I am fairly happy with a reasonable level of risk, but I’m aware that the market has been bullish for a while now, and there are some indications that it may slow down a little this year. Certainly, this week’s issue of Investor’s Chronical was rather bearish, with comments on the way cash was flowing into managed funds and ordinary investors (like me) were coming back into the market in a way that they hadn’t since the dot.com bomb.
I intend to invest about half this year’s contribution in green small stocks, and the rest in more diversified funds to keep some balance. Most of my assets are very conservative and long term (London flat, a few hectares of farm forestry and a share of a house in New Zealand which I doubt I’ll sell in the next twenty years), so a little riskiness for improved return is probably a good idea.

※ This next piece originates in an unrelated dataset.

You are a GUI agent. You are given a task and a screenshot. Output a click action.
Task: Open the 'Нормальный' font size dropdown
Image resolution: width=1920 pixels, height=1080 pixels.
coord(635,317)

For the diversified funds, I’ve chosen Fidelity’s Special Situations Fund, which is one of the few to consistently outperform the relevant index (FTSE250) through both good times and bad. I am astounded at the number of these funds that do no better than, or indeed even worse than, the index. I went to an IFA a couple of months ago, thinking he could help me pick something better than I would myself, but he presented me with three funds, none of which outperformed their relevant index, and then had the cheek to tell me that if I bought funds independently, the fees would be higher. Obviously, the poor chap had never heard of a fund supermarket and through my broker, Squaregain, all the fund fees were cheaper than his quote as well.

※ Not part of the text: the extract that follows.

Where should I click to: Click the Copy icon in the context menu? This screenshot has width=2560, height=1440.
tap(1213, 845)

This is the biggest fund in the UK, and has been doing well for years. It’s fund manager is close to retirement though, which does present a risk, and the fund will be split at the end of this year. I’m fairly confident he will have trained his successors well though, and I like the very open way Fidelity are managing this transition.
I had a happy time looking at various renewable energy shares on the AIM market. I was looking for something that was fairly diversified across the different renewable sectors, because I think wind may run into trouble with planning permission and reliability issues, and also because all these technologies are so new that its hard to see which will prove to be winners. I wanted something that seemed to have a strong management team, a fair bit of liquidity and at least some postive cashflow. I’m not expecting dividends - these companies ought to be reinvesting any profits.
Two companies have caught my eye - Renewable Energy Holdings, and Novera Energy. I also considered Clipper Windpower, but they are only in wind, and it’s difficult to find much solid information on them. Both the companies I’ve chosen have a range of technologies, wind, wave, biomass. Novera Energy is a little larger and actually made a profit last year, while REH has just started to see some money come in from wind farms in Germany. They both seem to have a nice balance of engineers and accountants on their boards, and good general energy sector expertise. I’ve put bids in for them for Monday morning, so my SIPP portfolio will be on its way very soon.
Next week, I’m going to look for one more stock, possibly TEG Environmental, which was tipped by the Investors Chronicle a couple of weeks ago, or something similar. I need something out of the energy sector, because I’m getting rather over-exposed there, as I also have an ISA holding in BG Group.